Center for Research on Genomics and Global Health, National Human Genome Research Institute, National Institutes of Health, Bethesda, Maryland 20892, USA.
BMC Genomics. 2010 Jul 5;11:417. doi: 10.1186/1471-2164-11-417.
Admixture mapping is a powerful approach for identifying genetic variants involved in human disease that exploits the unique genomic structure in recently admixed populations. To use existing published panels of ancestry-informative markers (AIMs) for admixture mapping, markers have to be genotyped de novo for each admixed study sample and samples representing the ancestral parental populations. The increased availability of dense marker data on commercial chips has made it feasible to develop panels wherein the markers need not be predetermined.
We developed two panels of AIMs (approximately 2,000 markers each) based on the Affymetrix Genome-Wide Human SNP Array 6.0 for admixture mapping with African American samples. These two AIM panels had good map power that was higher than that of a denser panel of approximately 20,000 random markers as well as other published panels of AIMs. As a test case, we applied the panels in an admixture mapping study of hypertension in African Americans in the Washington, D.C. metropolitan area.
Developing marker panels for admixture mapping from existing genome-wide genotype data offers two major advantages: (1) no de novo genotyping needs to be done, thereby saving costs, and (2) markers can be filtered for various quality measures and replacement markers (to minimize gaps) can be selected at no additional cost. Panels of carefully selected AIMs have two major advantages over panels of random markers: (1) the map power from sparser panels of AIMs is higher than that of approximately 10-fold denser panels of random markers, and (2) clusters can be labeled based on information from the parental populations. With current technology, chip-based genome-wide genotyping is less expensive than genotyping approximately 20,000 random markers. The major advantage of using random markers is the absence of ascertainment effects resulting from the process of selecting markers. The ability to develop marker panels informative for ancestry from SNP chip genotype data provides a fresh opportunity to conduct admixture mapping for disease genes in admixed populations when genome-wide association data exist or are planned.
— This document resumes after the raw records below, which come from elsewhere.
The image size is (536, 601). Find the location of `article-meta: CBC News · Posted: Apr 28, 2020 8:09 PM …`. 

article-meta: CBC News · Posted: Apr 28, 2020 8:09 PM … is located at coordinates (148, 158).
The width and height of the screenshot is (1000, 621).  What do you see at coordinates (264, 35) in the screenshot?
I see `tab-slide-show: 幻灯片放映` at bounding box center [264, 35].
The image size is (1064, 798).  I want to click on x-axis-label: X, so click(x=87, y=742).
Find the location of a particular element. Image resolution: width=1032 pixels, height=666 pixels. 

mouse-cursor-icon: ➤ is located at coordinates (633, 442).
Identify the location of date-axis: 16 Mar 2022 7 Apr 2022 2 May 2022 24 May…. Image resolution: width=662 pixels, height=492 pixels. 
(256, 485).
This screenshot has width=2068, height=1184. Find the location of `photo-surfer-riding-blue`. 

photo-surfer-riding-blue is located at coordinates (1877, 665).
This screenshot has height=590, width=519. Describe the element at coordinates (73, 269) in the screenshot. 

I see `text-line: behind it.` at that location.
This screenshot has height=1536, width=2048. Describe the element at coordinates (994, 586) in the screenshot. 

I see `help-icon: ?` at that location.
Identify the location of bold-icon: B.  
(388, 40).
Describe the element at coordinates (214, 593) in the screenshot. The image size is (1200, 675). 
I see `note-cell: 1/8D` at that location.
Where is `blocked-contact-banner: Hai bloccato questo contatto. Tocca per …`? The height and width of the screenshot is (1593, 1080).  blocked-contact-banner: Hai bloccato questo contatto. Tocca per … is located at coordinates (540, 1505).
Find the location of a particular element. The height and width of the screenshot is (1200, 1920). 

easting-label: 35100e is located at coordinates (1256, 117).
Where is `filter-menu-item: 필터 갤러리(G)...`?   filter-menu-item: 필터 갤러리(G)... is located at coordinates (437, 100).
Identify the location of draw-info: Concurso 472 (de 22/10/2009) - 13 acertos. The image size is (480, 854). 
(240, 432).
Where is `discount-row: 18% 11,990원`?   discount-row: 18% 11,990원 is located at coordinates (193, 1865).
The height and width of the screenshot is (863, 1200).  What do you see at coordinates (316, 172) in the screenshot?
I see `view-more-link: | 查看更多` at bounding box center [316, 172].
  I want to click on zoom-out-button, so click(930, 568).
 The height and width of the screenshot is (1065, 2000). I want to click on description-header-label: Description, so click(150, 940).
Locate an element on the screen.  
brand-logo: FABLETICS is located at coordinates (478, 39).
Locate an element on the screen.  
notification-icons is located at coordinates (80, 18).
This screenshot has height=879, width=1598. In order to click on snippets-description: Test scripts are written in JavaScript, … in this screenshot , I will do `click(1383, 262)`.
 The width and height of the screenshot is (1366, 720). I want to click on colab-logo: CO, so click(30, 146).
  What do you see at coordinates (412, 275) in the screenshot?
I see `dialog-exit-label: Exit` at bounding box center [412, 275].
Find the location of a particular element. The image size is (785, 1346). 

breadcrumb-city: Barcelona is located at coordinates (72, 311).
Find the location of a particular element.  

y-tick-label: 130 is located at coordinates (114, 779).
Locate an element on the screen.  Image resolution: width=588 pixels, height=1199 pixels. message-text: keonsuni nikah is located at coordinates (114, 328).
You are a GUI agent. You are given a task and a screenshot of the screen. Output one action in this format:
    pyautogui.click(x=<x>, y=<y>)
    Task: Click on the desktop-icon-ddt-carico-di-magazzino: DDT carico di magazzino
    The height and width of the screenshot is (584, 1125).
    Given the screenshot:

混合映射是一种强大的方法,可用于识别涉及人类疾病的遗传变异,该方法利用了最近混合人群中独特的基因组结构。要使用现有的已发表的祖先信息标记(AIM)面板进行混合映射,必须为每个混合研究样本和代表祖先父群体的样本重新对标记进行基因分型。商业芯片上密集标记数据的可用性增加,使得开发不需要预先确定标记的面板成为可能。
我们基于 Affymetrix Genome-Wide Human SNP Array 6.0 开发了两个用于非洲裔美国人混合映射的 AIM 面板(每个面板约有 2000 个标记)。这两个 AIM 面板具有良好的图谱能力,高于大约 20000 个随机标记的更密集面板以及其他已发表的 AIM 面板。作为一个测试案例,我们将这些面板应用于华盛顿特区的非洲裔美国人高血压混合映射研究中。
从现有的全基因组基因型数据中开发用于混合映射的标记面板具有两个主要优势:(1)不需要进行新的基因分型,从而节省成本,(2)可以根据各种质量措施和替换标记(以最小化间隙)对标记进行过滤,而无需额外成本。精心选择的 AIM 面板比随机标记面板具有两个主要优势:(1)来自更稀疏的 AIM 面板的图谱能力高于大约 10 倍密集的随机标记面板的图谱能力,(2)可以基于来自父群体的信息对簇进行标记。利用当前技术,基于芯片的全基因组基因分型比大约 20000 个随机标记的基因分型成本更低。使用随机标记的主要优势是不存在由于选择标记而导致的确定效应。当存在或计划存在全基因组关联数据时,从 SNP 芯片基因型数据开发可用于祖先的标记面板为混合人群中的疾病基因进行混合映射提供了一个新的机会。